_Task to complete_:
Count the lines in the records below that contain the string "resolution", matching case exactly. Give only the number.

_A sequence of records_:
--- BEGIN ---
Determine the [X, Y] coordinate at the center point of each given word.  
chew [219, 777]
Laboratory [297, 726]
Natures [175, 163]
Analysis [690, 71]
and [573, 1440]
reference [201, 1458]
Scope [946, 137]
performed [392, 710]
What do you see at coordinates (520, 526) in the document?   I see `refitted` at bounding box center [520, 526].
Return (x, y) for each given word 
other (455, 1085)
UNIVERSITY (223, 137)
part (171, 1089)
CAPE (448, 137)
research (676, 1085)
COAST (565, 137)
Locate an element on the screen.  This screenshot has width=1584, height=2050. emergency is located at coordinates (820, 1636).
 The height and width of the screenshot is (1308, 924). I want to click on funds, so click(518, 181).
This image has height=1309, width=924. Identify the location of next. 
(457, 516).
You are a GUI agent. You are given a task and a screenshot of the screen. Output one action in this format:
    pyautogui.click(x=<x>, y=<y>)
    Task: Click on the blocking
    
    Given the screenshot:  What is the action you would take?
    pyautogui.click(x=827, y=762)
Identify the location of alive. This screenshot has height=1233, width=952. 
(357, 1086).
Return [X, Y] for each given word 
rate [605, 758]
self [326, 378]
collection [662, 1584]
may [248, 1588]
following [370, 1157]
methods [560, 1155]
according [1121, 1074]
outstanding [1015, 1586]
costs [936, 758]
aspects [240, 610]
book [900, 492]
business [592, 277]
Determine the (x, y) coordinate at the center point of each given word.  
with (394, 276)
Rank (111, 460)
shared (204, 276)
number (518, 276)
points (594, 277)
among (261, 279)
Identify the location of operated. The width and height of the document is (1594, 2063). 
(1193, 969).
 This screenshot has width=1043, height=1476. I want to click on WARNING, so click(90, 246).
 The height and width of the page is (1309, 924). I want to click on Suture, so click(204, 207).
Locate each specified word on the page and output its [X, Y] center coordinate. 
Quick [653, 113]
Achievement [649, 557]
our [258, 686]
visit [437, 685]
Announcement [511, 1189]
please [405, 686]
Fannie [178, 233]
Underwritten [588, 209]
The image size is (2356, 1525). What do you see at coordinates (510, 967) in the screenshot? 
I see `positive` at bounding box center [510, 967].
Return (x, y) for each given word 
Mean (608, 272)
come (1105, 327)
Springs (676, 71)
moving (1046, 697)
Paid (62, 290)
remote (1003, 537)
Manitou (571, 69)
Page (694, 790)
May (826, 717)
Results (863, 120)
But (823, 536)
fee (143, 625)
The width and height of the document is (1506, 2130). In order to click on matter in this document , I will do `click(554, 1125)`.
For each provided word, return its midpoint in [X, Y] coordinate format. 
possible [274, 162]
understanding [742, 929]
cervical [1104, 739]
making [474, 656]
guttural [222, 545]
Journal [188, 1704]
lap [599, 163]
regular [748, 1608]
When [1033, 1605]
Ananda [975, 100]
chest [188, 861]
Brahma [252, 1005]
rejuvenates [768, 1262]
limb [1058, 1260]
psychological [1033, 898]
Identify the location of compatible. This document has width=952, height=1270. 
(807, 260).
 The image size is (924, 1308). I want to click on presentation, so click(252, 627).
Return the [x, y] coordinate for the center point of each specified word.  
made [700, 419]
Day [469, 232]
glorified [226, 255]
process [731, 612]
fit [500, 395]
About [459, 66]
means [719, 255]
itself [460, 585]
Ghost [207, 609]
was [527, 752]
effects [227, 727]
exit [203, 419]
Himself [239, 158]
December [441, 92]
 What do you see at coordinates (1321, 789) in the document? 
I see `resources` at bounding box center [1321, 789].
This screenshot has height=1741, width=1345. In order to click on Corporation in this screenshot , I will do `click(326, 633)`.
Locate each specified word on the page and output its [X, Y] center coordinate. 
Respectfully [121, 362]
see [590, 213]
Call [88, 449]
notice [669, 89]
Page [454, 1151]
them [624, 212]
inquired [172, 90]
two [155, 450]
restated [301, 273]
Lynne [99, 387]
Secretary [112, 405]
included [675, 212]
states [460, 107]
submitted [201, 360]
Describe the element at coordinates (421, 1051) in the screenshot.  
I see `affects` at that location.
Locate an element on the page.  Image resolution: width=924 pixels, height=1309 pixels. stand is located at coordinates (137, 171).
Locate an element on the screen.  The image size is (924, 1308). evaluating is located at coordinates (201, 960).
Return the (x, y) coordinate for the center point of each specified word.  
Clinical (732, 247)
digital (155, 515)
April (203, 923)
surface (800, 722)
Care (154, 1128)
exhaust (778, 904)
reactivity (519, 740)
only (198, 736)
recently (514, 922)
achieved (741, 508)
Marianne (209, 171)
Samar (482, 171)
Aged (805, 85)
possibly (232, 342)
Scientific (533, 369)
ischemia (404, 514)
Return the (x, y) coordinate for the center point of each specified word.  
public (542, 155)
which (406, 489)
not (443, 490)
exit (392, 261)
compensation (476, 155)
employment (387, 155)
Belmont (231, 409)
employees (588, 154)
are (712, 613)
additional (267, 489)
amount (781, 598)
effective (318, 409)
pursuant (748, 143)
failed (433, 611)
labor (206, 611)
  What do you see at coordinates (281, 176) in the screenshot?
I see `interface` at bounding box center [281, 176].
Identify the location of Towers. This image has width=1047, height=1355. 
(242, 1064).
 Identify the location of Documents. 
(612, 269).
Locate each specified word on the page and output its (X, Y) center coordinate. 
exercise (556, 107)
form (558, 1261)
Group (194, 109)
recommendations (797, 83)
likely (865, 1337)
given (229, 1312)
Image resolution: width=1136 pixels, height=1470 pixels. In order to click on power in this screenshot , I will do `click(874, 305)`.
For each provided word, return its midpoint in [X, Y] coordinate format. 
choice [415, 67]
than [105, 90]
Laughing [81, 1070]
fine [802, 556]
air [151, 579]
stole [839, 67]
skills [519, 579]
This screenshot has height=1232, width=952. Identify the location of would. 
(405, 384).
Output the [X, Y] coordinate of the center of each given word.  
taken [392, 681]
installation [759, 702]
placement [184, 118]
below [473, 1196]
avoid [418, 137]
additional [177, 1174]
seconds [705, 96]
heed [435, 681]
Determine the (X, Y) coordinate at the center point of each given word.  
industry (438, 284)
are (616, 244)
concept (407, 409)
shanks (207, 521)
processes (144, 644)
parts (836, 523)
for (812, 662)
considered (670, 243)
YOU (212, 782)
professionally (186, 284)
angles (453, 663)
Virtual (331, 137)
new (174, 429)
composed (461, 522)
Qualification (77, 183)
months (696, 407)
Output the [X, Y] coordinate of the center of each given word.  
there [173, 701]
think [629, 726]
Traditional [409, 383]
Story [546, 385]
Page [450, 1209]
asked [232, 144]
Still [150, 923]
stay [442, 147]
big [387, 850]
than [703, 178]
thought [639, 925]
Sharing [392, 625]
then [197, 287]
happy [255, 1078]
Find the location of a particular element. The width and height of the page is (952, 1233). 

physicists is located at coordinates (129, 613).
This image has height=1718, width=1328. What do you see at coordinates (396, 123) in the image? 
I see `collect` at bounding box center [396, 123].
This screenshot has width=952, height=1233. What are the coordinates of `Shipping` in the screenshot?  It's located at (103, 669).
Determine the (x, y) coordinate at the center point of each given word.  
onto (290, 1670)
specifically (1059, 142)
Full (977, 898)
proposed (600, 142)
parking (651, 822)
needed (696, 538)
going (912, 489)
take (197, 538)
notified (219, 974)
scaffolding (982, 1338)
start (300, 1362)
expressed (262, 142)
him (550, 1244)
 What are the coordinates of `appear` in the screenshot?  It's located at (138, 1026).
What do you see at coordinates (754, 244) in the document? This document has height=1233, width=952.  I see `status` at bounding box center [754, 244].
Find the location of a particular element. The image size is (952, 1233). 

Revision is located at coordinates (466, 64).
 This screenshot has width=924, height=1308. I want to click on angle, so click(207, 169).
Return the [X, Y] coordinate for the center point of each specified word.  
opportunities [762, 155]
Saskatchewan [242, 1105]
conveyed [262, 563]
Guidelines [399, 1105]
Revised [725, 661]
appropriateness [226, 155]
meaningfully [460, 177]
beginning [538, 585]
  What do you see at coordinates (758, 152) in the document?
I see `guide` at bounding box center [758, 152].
--- END ---
_Expected answer_:
2